![]() | |
Cada vez que llegan las vacaciones estivales vuelvo por unos segundos a mi niñez. Recuerdo perfectamente ese último día de cole, en el que no hacía absolutamente nada y me importaba un pimiento haber suspendido ocho que ochenta: estaba de vacaciones.
El primer día de relax siempre empezaba bien. Me levantaba tarde, comía cuando quería, me iba a la piscina y me llenaba la tripa de chuches hasta reventar. El segundo día ya no era tan divertido. En mi casa consideraban que era el momento perfecto para llevarme a Hechos y Dichos (un grande de Zaragoza) y comprarme toda la colección de los clásicos Cuadernillos Rubio y Vacaciones Santillana.
En ese momento comenzaba mi tortura, mi martirio y el final de mi felicidad. Nunca más, en todo lo que quedaba de verano, me iba a poder levantar tarde. Empezaban los madrugones, las amenazas y los sobornos para poder divertirme.
El día comenzaba tal que así: venga desayuna y, después tienes que hacer por lo menos dos páginas de caligrafía. Total que desayunaba a mi ritmo y, por supuesto, hacía los “cansinos” deberes también a mi ritmo.
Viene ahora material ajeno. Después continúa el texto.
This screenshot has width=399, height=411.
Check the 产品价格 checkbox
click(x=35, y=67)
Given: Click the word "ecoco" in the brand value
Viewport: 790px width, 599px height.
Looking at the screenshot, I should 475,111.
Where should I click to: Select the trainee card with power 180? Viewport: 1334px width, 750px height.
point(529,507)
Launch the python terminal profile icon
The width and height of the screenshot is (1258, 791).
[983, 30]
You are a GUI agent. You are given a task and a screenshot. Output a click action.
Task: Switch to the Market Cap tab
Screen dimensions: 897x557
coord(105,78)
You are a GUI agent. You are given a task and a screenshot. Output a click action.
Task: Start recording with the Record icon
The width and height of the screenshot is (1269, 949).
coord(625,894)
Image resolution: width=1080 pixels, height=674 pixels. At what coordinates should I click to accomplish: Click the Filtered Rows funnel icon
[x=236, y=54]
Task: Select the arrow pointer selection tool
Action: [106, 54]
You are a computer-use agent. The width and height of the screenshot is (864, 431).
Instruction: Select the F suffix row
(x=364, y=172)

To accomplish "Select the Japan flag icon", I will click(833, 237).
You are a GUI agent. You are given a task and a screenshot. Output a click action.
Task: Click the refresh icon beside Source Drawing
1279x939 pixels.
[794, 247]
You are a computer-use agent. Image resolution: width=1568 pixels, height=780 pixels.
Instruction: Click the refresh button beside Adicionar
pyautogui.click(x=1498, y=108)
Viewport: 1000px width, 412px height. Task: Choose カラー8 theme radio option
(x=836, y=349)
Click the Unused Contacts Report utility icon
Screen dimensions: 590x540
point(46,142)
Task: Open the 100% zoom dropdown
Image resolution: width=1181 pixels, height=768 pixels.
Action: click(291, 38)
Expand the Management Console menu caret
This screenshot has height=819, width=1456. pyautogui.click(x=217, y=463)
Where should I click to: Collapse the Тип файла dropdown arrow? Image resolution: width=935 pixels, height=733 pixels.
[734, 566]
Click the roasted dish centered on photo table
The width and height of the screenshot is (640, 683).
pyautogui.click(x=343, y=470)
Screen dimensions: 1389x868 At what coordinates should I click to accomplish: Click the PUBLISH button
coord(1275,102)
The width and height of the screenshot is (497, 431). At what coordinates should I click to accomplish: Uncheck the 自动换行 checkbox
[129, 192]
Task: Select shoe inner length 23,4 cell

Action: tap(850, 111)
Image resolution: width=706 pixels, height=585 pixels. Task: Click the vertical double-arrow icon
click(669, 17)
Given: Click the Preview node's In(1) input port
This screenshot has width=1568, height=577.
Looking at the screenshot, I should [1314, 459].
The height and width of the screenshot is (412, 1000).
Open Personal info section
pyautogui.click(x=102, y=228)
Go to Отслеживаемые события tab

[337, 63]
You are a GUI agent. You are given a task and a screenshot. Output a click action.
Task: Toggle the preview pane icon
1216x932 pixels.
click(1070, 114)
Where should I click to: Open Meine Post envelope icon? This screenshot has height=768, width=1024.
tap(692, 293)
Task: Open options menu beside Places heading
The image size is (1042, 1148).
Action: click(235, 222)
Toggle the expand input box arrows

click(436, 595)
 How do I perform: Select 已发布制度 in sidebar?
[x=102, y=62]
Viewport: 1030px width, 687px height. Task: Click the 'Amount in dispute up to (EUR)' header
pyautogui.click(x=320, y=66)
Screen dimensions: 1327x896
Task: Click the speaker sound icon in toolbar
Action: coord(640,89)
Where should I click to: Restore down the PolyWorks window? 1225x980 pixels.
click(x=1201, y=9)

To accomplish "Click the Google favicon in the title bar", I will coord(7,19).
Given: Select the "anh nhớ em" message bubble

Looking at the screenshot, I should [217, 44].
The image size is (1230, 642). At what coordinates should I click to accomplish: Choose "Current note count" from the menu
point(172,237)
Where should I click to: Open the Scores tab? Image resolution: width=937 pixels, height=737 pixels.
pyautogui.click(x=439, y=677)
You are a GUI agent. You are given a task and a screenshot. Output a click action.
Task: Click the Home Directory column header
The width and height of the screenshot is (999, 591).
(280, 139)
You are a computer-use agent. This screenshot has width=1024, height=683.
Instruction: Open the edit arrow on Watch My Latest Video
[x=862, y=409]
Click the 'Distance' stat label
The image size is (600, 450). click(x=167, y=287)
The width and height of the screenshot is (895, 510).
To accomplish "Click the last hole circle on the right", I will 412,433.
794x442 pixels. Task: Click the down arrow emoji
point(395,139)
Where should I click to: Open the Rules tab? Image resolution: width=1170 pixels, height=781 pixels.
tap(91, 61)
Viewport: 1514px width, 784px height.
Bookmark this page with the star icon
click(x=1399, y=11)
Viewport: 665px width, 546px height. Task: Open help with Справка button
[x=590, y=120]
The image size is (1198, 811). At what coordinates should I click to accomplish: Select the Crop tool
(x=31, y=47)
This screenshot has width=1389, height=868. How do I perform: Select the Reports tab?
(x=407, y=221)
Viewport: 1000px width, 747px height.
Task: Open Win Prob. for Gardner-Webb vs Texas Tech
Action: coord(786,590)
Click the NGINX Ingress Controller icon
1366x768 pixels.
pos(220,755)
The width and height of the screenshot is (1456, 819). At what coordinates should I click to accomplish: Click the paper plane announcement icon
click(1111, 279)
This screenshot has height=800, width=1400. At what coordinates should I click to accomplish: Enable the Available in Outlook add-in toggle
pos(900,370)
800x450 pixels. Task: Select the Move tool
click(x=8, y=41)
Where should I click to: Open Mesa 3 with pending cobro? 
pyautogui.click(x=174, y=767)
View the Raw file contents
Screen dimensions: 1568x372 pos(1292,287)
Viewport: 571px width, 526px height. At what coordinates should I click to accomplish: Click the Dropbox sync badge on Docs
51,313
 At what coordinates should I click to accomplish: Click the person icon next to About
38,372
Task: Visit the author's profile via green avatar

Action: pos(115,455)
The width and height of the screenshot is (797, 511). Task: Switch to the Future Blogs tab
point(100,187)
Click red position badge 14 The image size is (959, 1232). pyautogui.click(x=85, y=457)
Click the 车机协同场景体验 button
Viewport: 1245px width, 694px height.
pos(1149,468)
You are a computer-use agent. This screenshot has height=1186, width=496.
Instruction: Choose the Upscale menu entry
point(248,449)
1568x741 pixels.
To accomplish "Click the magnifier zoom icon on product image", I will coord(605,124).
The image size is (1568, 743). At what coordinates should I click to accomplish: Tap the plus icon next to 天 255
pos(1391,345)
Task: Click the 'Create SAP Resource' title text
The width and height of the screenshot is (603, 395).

Tan a mi ritmo, tan a mi ritmo que nunca, jamás, terminé ni uno sólo de esos infumables cuadernillos que lo único que hacían era fastidiarme el verano a mí y a mi familia.
Hace poco decidí comprarme unos e intentar acabarlos, pero ya por orgullo. Os aseguro, que 20 años después, sigo sin poder poner el punto y final a Rubio y Santillana, lo que nunca he podido entender es como los padres siguen prefiriendo que su hijo sea el “repelente niño Vicente” a disfrutar un poco de los suyos.